The bloc is now focusing on efforts to help Africa develop its own vaccines and recently announced additional development and investment assistance, including 150 billion euros by 2030. This is part of the EU’s Global Gateway program, partly a geostrategic response to China’s Belt and Road initiative.
But even as African leaders began arriving in Europe on Wednesday for a dinner in Paris, hosted by French President Emmanuel Macron, the summit came in the shadow of difficult security events, notably in Mali, where France about to end his nine-year term. -long anti-terrorist operation.
The end of this mission comes after two soldiers led Rebellion in Mali over the past two years, as well as the increased presence of mercenaries from the Russian Wagner group and public demonstrations against the presence of French troops in the country.

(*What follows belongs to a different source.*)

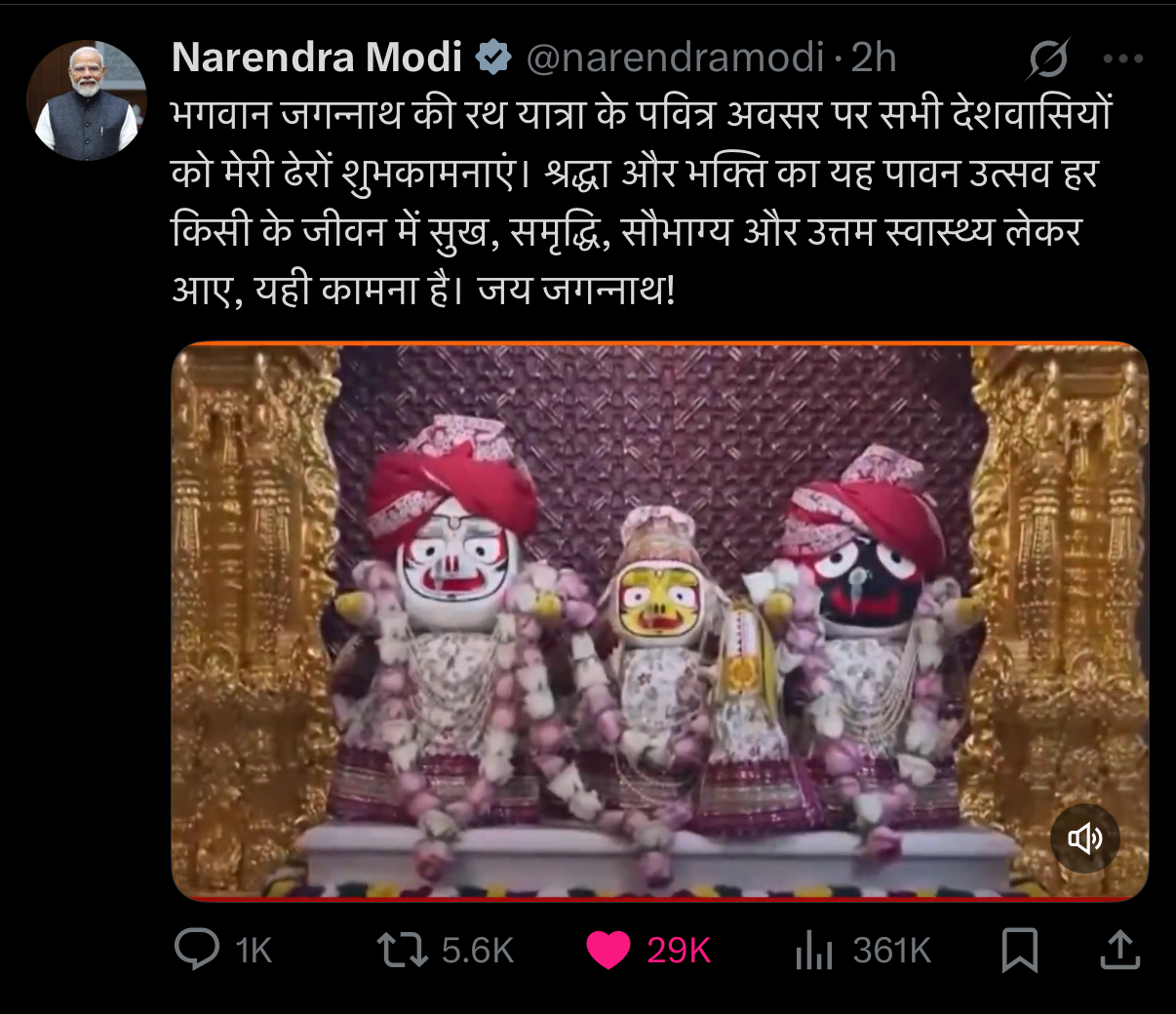
Task: Click the 29K likes count
Action: pos(679,951)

The political unrest in Mali is part of a series of unrest, including a coup last month in Burkina Faso that resulted in the exclusion of four countries – Burkina Faso, Guinea, Mali and Sudan – from the summit this week because they are suspended from the African Union. .
Borrell, the EU’s foreign policy chief, set out a series of goals for the summit, but also warned that the EU-Africa relationship risks becoming mired in concerns over illegal migration.
“We need to look at Africa with a positive eye – not just through the prism of migration issues,” Borrell said in a speech to the European Parliament.
Tomas Tobe, chairman of the parliament’s development committee, said the summit was a last chance to put relations back on track.
“It has to be a turning point,” he said, adding that an equal partnership was “always the right thing to do.” With vaccine production and food aid remaining urgent priorities, Tobé said it was time to focus seriously on longer-term goals like trade and job creation.
Kanko, who was born in Burkina Faso, expressed some skepticism.
“The way the EU solves things is to sprinkle money,” Kanko said. “But in the meantime, Russia, Turkey and China are expanding their influence.”
“It’s not just about Africa,” she added. “It is also a geopolitical battle over fundamental values, democracy and freedom. If the influence of the EU in Africa declines, it is not only a loss for Africa. It is also a geopolitical loss for the EU against countries like Russia, China and Turkey.